The Lt. Colonel Doumbouya established the National Committee for Reconciliation and Development with himself as president, ordered the release of political prisoners and announced an 18-month transition to democracy.
Alpha Conde, a veteran opposition politician, became president in 2010 in Guinea’s first democratic elections since independence. He was re-elected in 2015 but faced protests four years later when he amended the constitution to run for a third term.
In September 2022, the Economic Community of West African States (Ecowas) imposed sanctions on individual members of the military government in response to the coup.
The adult literacy rate in Guinea is steadily increasing but still accounts for about half of the population
Several dozen newspapers appear regularly in Guinea, although most of them have a small circulation. More than 60 private radio stations and some private TV stations compete with the state broadcaster. Most of the population accesses information through radio.
Media pluralism is a reality in Guinea and journalists enjoy a certain freedom of expression. But the civilian government has often failed to maintain this standard in practice.
It remains to be seen whether the interim government installed after the September 2021 coup will deliver on press freedom issues.
As of December 2021, there were 2.5 million internet users, which is 18% of the population (Internetworldstats.com).
Radiodiffusion-Television Guinenne (RTG) – run by the state, in French, English and local languages; operates community Radio Rurale stations
Radio Nostalgia Guinea – private
Liberte FM – private
Soleil FM – private
Familia FM – private
Guinea’s first President, Sekou Toure, was a key figure in Africa’s decolonization effort
Some important dates in the history of Guinea:
Modern Guinea was located on the fringes of some West African empires.
300-1100 – The Empire of Ghana. During this period, Islam entered the region through North African traders.

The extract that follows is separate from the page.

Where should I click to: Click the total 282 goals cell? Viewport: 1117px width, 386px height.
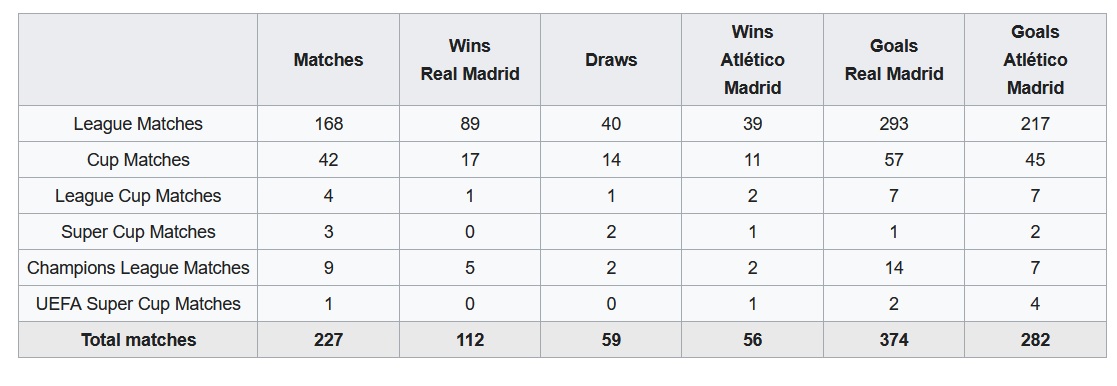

12th century – After the collapse of the Ghana empire, the Sosso empire flourishes.
13-15 century – The Mali Empire defeats the Sosso ruler Soumangourou Kanté at the Battle of Kirina, c. 1235. The empire is finally replaced by its vassal states in the 15th century.
1460s – The Songhai Empire surpasses the Mali Empire in both territory and wealth. It was ravaged by civil war and conquered by invaders from Morocco in the 1580s, but then split into smaller kingdoms.
Several kingdoms existed in present-day Guinea after the fall of some West African empires.
17th century – European merchants arrive
1850s – Increased French military activities in the region.
1891 – France declares Guinea a separate colony from Senegal.
1898 – French forces defeat the armies of Samori Touré, Mansa (or Emperor) of the State of Ouassoulou, giving France control of present-day Guinea and adjacent territories.
1958 – Guinea becomes independent, with Ahmed Sekou Toure as President.
2003 – President Lansana Conte wins a third mandate in elections boycotted by the opposition.
2008 – The military takes power after President Conte dies. The coup is condemned internationally, but most Guineans support the army’s move.
2010 – Return to civilian rule. Alpha Conde declared winner of the presidential runoff.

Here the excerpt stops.